Think of it like a balance, on one side of the balance you have browser speed, and the other, you have connectivity to chat programs/games. At some times it's level, and other times it randomly becomes all in favor of browser speed and none in favor of the chat programs/games. I don't know what triggers this change. It has happened on and off for the past 3 weeks, each time was not more than 10 hours, but now it's been over 4 days and i'm still getting the same problem. When I had this problem in the past, usually at about 2 AM when the traffic on the campus connection dies out, this problem goes away. But it's been 4 days, and it's the weekend now when the network is usually fast and perfect for games and chat for me, and i'm still having this problem.
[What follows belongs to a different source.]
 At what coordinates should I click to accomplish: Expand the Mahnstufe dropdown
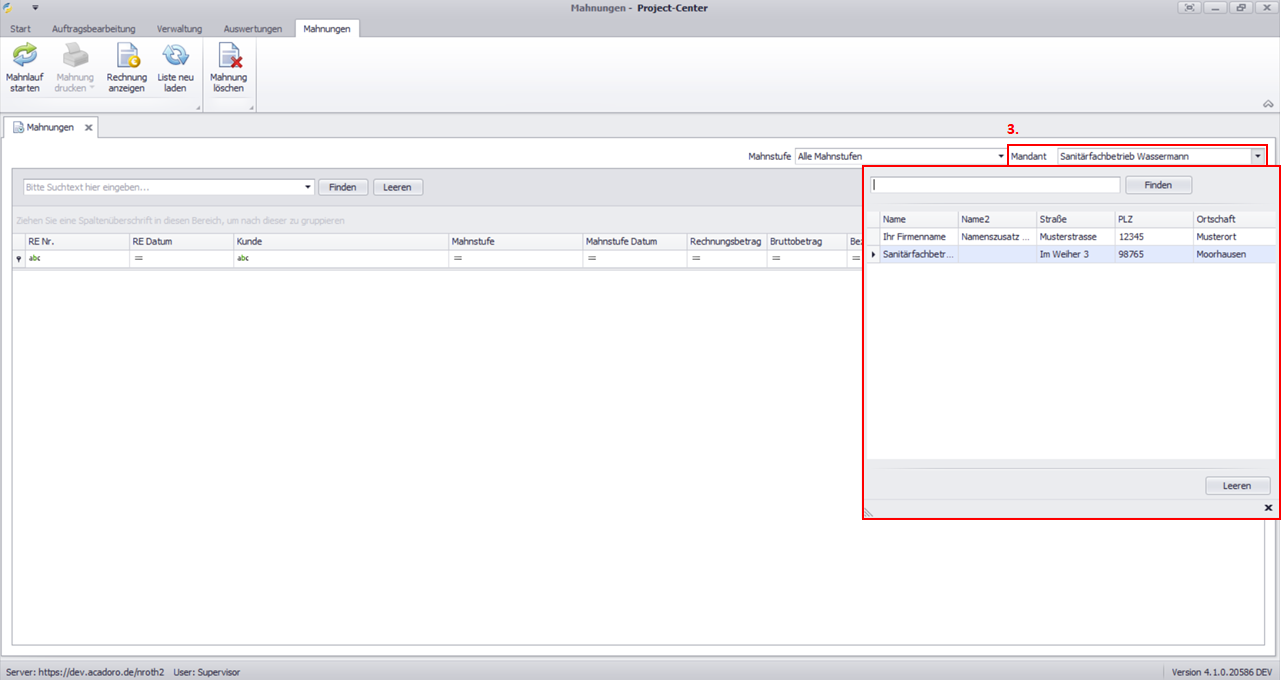coord(1001,157)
As I stated to the support staff of the game, I tried hooking up my computer to another room to see if that would work, and it didn't. I still had the same problem. So i'm thinking this must be related to something in internet options, it just does not make sense that I am unable to get connectivity to chat programs or games but then my browser goes off like a rocket.

Any help on this issue would be greatly appreciated it. I am so bored atm. :\


----------



## Stromm (Nov 30, 2004)

Anyone? :\


----------



## oldmn (Oct 16, 2005)

It could be that your IT on Campos decided to do somthing about the bandwidth usage.


----------